Я сидел, слушал и молчал: что я мог сказать? Мне было стыдно за мое невежество. Бунина я никогда не читал, Чехова знал слабо. А Буров жил в мире этих людей, говорил о них, как о своих близких знакомых. Меня поражала его осведомленность в литературе и истории. Из русских писателей он чаще всего восхищался Чеховым.

– Человек удивительного мужества. Ведь немалое мужество нужно для того, чтобы быть скромным. Не выпячиваться, не лезть людям в глаза, не пьянеть от славы. Делал свое дело и никому не давал понять, что он велик. Не кричал о своих творческих открытиях, хотя открыл путь современной прозе. И что, пожалуй, самое главное – жил согласно своим убеждениям… Это не так-то часто встречается… Бывает: пишут одно, а делают другое…

Почти всегда эти разговоры происходили у костра, в обеденный перерыв.
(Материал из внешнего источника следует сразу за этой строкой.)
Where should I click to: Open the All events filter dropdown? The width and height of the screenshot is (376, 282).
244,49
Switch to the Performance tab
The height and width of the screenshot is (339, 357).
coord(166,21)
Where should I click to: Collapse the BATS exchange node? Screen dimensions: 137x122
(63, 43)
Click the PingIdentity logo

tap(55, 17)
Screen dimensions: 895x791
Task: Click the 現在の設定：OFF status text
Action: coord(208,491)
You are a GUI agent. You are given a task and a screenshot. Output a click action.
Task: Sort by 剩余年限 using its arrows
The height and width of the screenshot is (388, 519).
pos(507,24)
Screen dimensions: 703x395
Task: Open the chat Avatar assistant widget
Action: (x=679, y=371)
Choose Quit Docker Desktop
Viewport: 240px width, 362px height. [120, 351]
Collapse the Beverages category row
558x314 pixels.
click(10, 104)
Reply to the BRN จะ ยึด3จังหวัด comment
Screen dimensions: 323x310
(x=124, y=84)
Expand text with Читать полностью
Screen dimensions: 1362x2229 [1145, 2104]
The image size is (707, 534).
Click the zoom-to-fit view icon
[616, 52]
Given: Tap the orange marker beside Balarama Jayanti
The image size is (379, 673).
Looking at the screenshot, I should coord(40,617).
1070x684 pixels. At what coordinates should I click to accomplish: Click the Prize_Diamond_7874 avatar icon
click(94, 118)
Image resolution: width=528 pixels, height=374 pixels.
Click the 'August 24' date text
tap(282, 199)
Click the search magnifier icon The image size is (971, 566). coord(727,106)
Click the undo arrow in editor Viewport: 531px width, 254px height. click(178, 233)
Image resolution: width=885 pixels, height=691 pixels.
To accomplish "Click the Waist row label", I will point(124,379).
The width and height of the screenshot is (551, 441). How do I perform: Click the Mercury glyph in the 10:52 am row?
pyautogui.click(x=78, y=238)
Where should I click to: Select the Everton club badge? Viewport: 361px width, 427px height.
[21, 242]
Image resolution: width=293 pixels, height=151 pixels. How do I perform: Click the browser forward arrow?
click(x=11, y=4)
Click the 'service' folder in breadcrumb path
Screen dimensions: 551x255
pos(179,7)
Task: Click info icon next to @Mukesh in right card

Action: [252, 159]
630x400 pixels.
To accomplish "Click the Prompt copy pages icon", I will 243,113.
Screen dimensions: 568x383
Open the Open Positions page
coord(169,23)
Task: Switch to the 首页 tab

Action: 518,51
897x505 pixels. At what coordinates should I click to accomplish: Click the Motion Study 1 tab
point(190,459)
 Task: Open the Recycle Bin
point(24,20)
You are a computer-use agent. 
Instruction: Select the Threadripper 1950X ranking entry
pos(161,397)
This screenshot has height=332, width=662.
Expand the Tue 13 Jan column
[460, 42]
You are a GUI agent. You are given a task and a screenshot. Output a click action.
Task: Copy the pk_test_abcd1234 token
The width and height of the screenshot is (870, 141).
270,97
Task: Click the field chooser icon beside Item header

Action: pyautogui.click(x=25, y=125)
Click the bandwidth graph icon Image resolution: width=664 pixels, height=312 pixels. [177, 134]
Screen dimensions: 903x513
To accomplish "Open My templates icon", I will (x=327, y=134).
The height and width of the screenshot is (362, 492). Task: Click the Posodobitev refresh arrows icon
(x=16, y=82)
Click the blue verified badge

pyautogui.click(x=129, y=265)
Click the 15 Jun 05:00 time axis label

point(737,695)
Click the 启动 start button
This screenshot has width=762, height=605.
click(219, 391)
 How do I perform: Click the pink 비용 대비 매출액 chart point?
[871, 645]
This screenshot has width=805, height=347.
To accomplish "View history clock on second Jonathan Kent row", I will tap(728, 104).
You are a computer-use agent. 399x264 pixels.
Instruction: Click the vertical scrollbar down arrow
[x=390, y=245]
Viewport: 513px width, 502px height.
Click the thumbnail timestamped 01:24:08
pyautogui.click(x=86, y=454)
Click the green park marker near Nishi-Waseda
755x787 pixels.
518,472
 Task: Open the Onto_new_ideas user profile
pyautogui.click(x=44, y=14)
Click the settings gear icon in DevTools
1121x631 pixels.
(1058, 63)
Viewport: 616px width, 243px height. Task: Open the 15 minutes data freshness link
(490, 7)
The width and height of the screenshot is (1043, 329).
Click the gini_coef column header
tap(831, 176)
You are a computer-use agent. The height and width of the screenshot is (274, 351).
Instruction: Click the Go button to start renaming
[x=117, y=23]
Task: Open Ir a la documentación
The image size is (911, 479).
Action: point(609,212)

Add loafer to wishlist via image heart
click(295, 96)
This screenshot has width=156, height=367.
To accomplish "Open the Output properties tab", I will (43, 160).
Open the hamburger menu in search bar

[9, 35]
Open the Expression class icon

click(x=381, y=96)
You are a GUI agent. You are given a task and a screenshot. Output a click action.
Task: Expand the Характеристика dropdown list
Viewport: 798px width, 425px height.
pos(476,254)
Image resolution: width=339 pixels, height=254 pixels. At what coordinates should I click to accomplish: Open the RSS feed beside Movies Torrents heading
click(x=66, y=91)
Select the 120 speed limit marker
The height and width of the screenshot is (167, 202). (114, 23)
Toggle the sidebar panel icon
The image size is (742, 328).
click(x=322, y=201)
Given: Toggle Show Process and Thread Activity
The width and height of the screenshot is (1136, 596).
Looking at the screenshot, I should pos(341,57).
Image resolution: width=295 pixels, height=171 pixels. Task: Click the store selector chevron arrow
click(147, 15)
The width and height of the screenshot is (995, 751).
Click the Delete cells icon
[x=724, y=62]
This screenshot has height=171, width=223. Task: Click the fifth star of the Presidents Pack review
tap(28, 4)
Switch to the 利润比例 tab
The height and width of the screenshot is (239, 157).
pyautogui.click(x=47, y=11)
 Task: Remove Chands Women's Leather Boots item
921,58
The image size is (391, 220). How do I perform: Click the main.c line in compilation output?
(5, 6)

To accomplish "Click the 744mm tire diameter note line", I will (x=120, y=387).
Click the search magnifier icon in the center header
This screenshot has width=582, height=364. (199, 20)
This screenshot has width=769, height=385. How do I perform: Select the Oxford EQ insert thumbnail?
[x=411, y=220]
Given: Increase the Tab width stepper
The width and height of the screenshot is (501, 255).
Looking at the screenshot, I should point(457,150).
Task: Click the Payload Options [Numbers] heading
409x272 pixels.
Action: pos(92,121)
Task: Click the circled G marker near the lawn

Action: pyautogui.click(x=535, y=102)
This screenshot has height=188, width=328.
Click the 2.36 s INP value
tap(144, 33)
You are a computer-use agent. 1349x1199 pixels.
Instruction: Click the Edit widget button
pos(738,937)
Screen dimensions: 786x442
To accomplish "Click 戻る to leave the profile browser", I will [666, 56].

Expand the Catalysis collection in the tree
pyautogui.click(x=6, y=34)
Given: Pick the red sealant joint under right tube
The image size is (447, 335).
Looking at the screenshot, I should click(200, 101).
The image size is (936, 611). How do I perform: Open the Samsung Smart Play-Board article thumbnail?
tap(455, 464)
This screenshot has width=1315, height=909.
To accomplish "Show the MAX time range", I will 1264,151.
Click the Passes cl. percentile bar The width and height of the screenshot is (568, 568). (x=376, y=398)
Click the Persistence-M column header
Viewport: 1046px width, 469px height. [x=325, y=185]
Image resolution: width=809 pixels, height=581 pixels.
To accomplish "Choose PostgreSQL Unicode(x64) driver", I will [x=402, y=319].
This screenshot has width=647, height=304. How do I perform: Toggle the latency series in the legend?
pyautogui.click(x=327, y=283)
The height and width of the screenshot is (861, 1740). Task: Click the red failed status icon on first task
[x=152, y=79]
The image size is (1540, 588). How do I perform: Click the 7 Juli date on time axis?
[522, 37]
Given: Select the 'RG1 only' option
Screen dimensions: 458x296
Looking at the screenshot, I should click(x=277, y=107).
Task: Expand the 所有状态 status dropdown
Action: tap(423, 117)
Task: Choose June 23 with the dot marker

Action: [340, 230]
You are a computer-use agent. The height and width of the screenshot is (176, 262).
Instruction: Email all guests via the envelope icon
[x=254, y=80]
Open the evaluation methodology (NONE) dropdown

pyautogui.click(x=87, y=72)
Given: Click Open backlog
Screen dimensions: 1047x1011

Я лежал на сухой траве, а он сидел, подбрасывая в огонь хворост. Говорил, словно с самим собой, рассматривая на ладони пожелтевшие осиновые листья.

– Жизнь трагична по своей сути, ибо почти всегда кончается страданием, сожалением о том, что не все успел сделать. Поэтому так завидую тем, кто погиб в бою за достойную цель. Мы с вами, кажется, окончательно лишены этой возможности.

– Чем вы больны? – спросил я.

– Почки, – неохотно ответил он.

Тогда же, на поле, он высказал мысль, о которой я потом часто думал:

– Обидно загромождать жизнь всякими пустяками. Это преступление против самого себя.

– Что вы считаете пустяками?

– А вот это самое – крохоборство, заботы о собственной персоне и о близких. Впрочем, от этого никуда не денешься. У вас есть жена? Нет? Я так и думал. И не торопитесь приобретать. Для себя самого я бы никогда не рылся как крот в земле. А для них, как видите…

– Кто у вас дома?

– Женя и Женя. Жена и сын. Прошлое и будущее.

Скажи так кто-нибудь другой, показалось бы книжно, но в его устах это звучало естественно, к тому же заметно было, что он тотчас забыл о сказанном.

– А кто у вас жена?

– Библиотекарь. Но это не важно… Между прочим, вы читали Вашингтона Ирвинга? Повесть о Рип ван Винкле. Какая прелесть. Обязательно прочтите. Я бы рассказал, но когда пересказываешь, исчезает интонация автора, а очень часто самое сладостное именно в этом неуловимом. «Евгению Гранде» читали? Ну, что вы, надо прочесть. Обязательно.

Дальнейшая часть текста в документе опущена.